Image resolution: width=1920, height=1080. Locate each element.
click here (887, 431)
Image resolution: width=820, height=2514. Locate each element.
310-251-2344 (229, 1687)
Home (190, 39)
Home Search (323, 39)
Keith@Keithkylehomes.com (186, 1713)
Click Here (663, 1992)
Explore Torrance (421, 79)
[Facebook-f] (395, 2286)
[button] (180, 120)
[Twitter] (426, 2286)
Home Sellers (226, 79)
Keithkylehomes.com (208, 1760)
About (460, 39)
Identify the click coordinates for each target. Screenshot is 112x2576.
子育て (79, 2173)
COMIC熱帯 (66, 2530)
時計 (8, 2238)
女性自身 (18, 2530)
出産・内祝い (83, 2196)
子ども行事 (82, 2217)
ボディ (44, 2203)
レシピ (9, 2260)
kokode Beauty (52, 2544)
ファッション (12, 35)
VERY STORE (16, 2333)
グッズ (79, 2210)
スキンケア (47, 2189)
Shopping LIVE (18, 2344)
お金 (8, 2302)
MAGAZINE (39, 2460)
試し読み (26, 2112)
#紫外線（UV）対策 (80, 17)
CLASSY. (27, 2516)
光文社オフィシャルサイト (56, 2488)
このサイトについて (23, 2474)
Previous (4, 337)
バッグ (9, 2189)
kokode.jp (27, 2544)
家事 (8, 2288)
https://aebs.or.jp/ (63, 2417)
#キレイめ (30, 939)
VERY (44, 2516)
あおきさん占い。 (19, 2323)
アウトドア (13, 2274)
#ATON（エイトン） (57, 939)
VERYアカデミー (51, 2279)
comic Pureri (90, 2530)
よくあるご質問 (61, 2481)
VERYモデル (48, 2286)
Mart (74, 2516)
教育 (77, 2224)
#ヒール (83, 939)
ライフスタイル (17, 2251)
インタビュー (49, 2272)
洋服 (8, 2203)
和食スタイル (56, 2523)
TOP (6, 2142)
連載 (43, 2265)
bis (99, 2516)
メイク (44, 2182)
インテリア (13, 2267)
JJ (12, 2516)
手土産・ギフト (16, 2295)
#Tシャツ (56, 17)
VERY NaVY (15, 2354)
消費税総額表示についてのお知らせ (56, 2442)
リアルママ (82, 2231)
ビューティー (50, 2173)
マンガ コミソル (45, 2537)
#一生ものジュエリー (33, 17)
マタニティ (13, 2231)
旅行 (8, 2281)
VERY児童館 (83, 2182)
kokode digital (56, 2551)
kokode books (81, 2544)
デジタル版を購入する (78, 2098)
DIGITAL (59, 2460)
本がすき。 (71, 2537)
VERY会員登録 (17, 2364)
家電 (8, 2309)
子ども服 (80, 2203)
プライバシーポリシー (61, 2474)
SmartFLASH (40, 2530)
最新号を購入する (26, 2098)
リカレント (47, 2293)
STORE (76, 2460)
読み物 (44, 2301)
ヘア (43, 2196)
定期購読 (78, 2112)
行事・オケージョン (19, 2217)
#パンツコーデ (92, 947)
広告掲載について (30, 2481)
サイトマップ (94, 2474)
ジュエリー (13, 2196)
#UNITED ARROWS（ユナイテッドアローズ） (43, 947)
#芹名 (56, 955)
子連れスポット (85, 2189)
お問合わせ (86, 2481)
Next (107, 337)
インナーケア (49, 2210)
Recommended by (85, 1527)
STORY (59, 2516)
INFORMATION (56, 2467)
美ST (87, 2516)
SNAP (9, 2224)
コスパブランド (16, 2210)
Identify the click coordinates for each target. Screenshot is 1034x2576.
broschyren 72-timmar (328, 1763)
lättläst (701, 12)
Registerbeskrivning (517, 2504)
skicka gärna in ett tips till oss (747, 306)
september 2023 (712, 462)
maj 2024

- - - -

● Task description: Go through the entries above and count the lines holding the word "target"; write nothing but the number.

● Written response: 2